Affin Hwang’s Tan Jianyuan agrees with Liaw that share prices in this space have mostly bottomed out, with a select few staging a recovery.

“Based on consensus estimates, aggregate sector earnings will see a stronger 13% year-on-year growth in 2019 against our coverage universe of 14%, driven by a turnaround or recovery of a few ... companies like Sapura Energy, MISC Bhd, MHB and Velesto Energy. Risks to earnings lie in movement of the ringgit, oil prices and capital expenditure spending,” Tan says, adding that he has a “buy” call on Petronas Chemicals Group Bhd and Serba Dinamik.

 

Plantations continue to underperform

CRUDE palm oil (CPO) prices struggled near a three-year low of RM1,965 per metric ton (MT) in November, as the benchmark palm oil contract for January delivery hovered at RM1,972 per MT with rising inventories weighing on market and physical demand. On Dec 21, CPO futures were trading at RM2,157 per MT.

This has weighed on the share prices of many plantation counters. FGV Holdings Bhd was one of the worst performers as it fell 55.9% YTD (Dec 21). IJM Plantations Bhd was down 47.7%, IOI Corp Bhd, 1%, and Kuala Lumpur Kepong Bhd fell 1.3% during the same period.

The Bursa Malaysia Plantation Index declined 13.8% YTD.

Affin Hwang analyst Nadia Aquidah says the current low CPO price is unlikely to sustain in the first quarter of 2019 as world palm oil consumption is expected to exceed production as seasonal declines in production take hold, thus reducing stocks.

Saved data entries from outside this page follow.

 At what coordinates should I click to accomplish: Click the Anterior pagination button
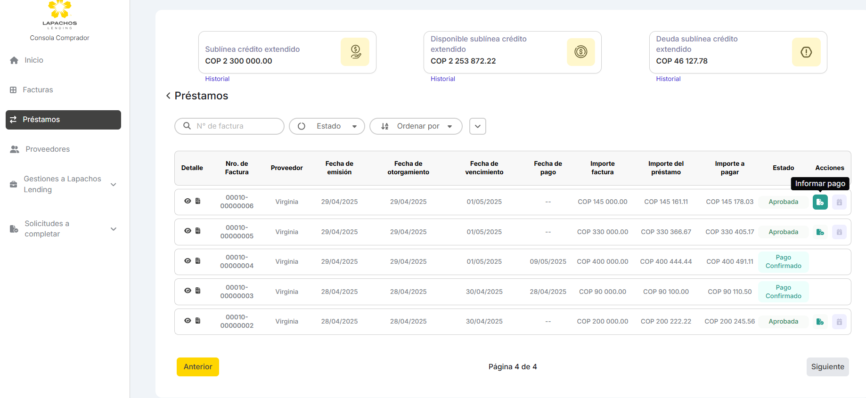pos(198,367)
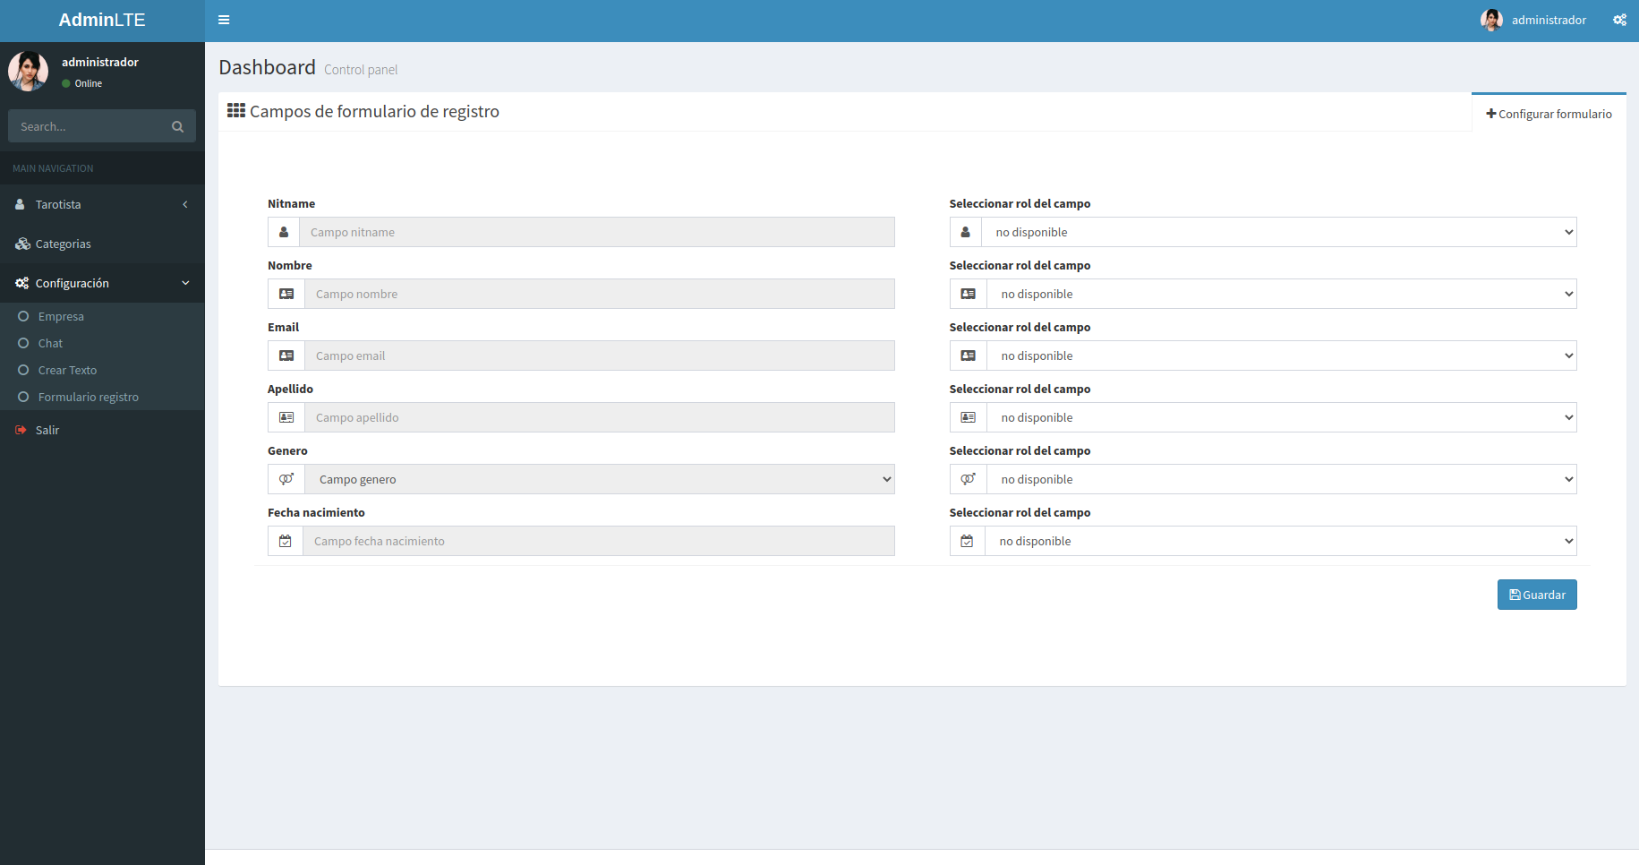1639x865 pixels.
Task: Open role dropdown for Fecha nacimiento field
Action: coord(1280,541)
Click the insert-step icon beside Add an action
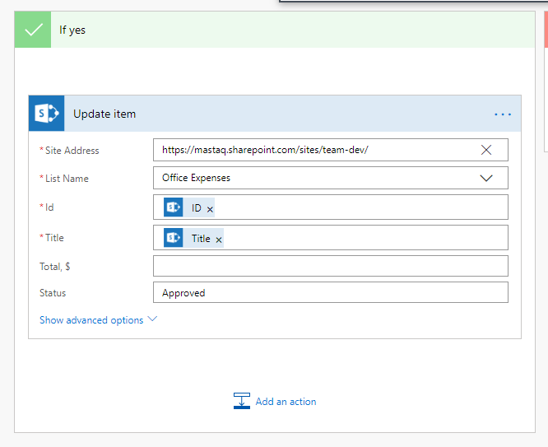Viewport: 548px width, 447px height. tap(241, 402)
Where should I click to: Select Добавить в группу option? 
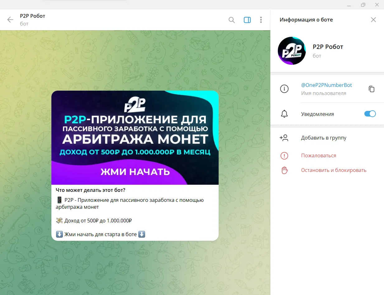tap(324, 138)
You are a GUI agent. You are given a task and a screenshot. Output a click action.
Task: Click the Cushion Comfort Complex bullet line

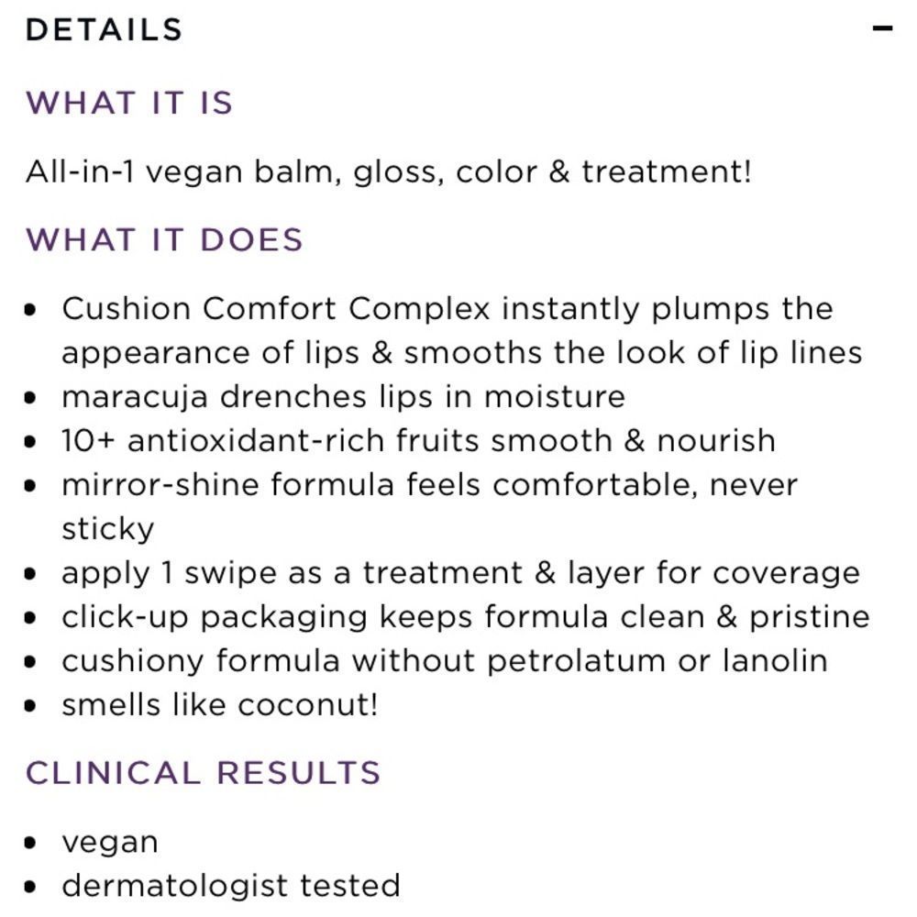pos(447,309)
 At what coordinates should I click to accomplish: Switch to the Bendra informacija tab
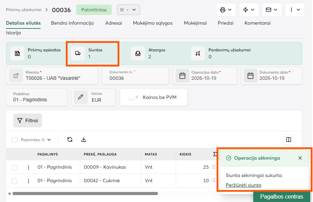(72, 23)
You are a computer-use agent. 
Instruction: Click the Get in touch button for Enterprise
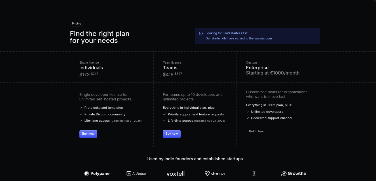pos(257,132)
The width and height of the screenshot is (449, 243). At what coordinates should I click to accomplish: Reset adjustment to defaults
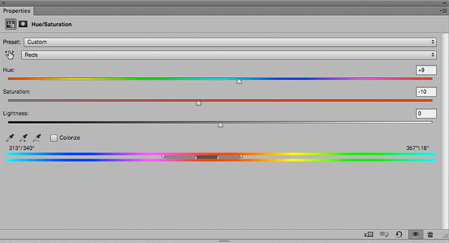[399, 234]
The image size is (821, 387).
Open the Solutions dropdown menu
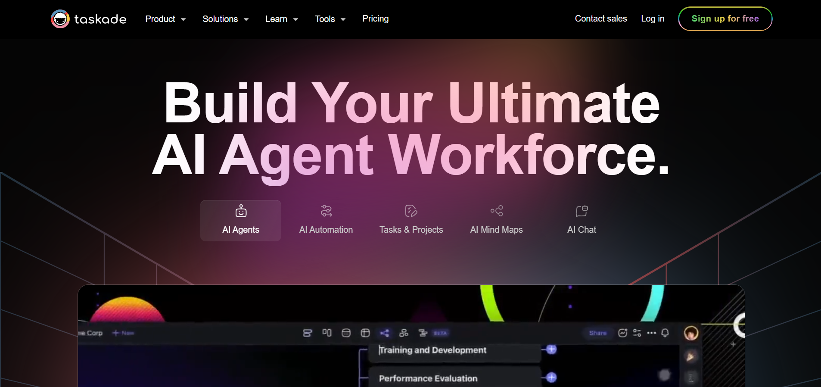coord(225,19)
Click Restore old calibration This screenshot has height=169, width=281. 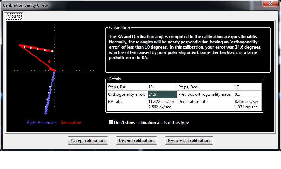point(189,140)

“As we expect inventory levels to slowly decline with higher consumption and the export of palm oil products, we think CPO prices could improve in 2019 onwards to RM2,400 to RM2,500 per MT (from an estimated average of RM2,200 to RM2,250 for this year). Sector-wise, we maintain our “neutral” rating for the plantation sector,” Nadia says.

Maybak Investment Bank analyst Ong Chee Ting agrees, saying in a report that the new threshold for Indonesia’s export tax is a possible game changer for the industry, which provides a more level playing field for Malaysian exporters.

Ong adds that the El Niño climate cycle might make a comeback early next year, and could disrupt the soybean supply during South America’s ongoing planting season.

“Our sector valuation remains fair, hence, our “neutral” weight. For a trade, investors can position themselves after an expected weak 4Q2018 results season in February 2019, ahead of a potential CPO price recovery in 2Q2019. However, longer-term investors should consider bottom fishing for bombed-out small- to mid-cap stocks as stock prices tend to mean-revert over the long run,” Ong says.

Ivy Ng, at CIMB Equity, agrees with both, saying that CPO prices are expected to average RM2,400 per MT in 2019, higher than the first 11 months’ average price of RM2,267 in Malaysia.

“We expect oil palm players to report a mixed earnings performance in 2019. We believe upstream planters with strong fresh fruit bunch output growth should report better earnings, driven by higher output and CPO prices. However, this will be partially offset by higher labour and fertiliser costs as well as depreciation charges,” Ng says in a report.